The company has guided for EPS of $1.46-1.56 in Q1 2023. Analysts estimate EPS to be $1.52 in Q1 2023 which compares to EPS of $2.37 in Q1 2022. In Q4 2022, EPS rose 1.5% YoY to $2.04.
Points to note
Dollar Tree has guided for a mid-single digit increase in same-store sales for Q1 2023, with a low single-digit comp increase at the Dollar Tree segment and a mid-single digit comp growth at the Family Dollar segment. In the year-ago quarter, enterprise same-store sales were up 4.4%, with an 11% comp increase for the namesake brand and a 2.8% decline for Family Dollar.

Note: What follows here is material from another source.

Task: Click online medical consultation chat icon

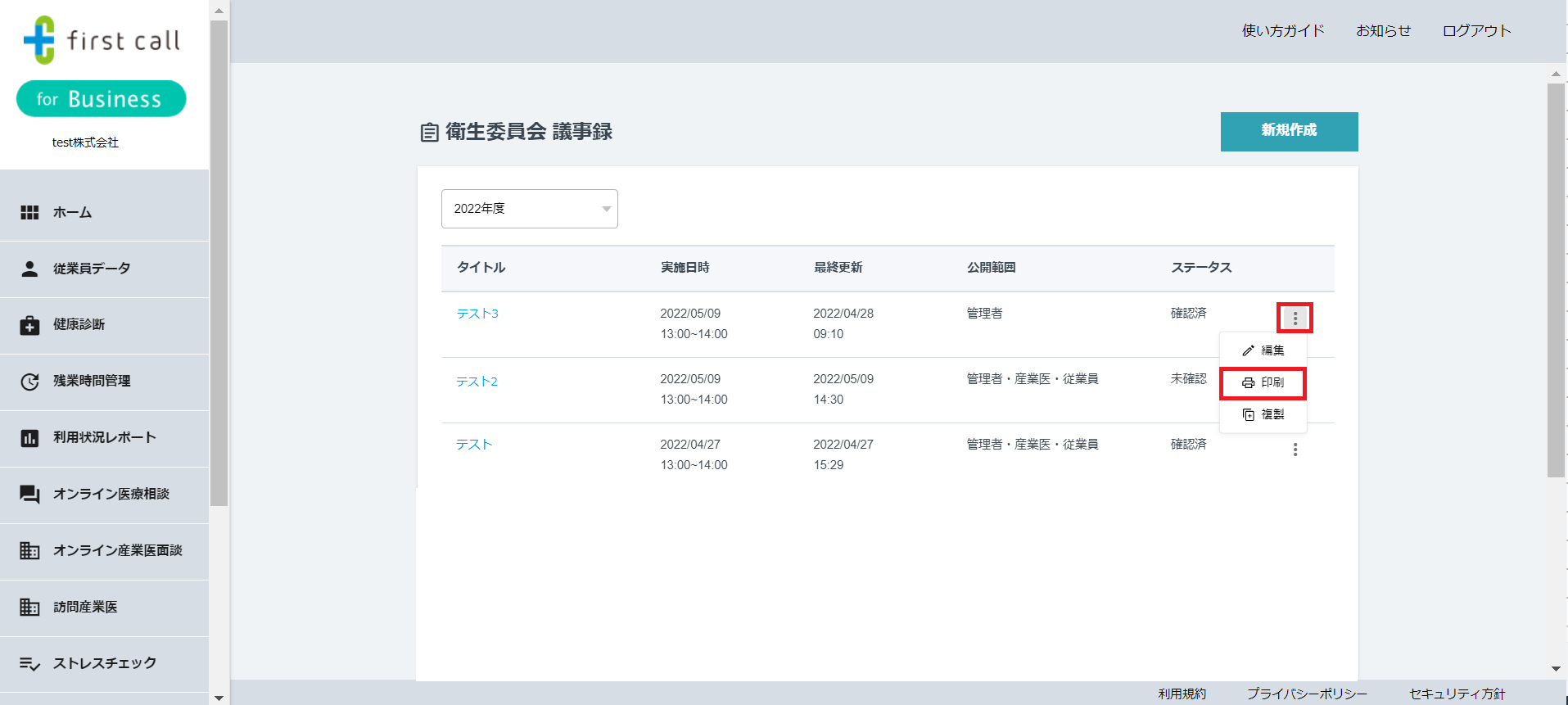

In the fourth quarter, enterprise same-store sales increased 7.4%. Same-store sales at the Dollar Tree and Family Dollar segments increased 8.7% and 5.8% respectively, driven by growth in average ticket.
The initiatives the company is taking with regards to its stores and merchandise can be expected to benefit Q1 results. Despite some weakness in Q4, traffic saw a sequential improvement and appears to be on a positive trajectory that is also likely to have continued into Q1.
Gross margin in Q4 improved 70 basis points to 30.9%, helped by higher initial mark-on and lower freight costs. This was offset by a shift in product mix to lower-margin consumables and higher shrink and markdowns. Margins are expected to face pressure as consumables continue to outpace discretionary sales.
Dollar Tree’s investments in its store transformation and productivity improvements are expected to drive an increase in expenses. These higher expenses are expected to take a toll on margins. The company expects to see a decline in gross and operating margins during the first half of 2023 which means the first quarter could see an impact.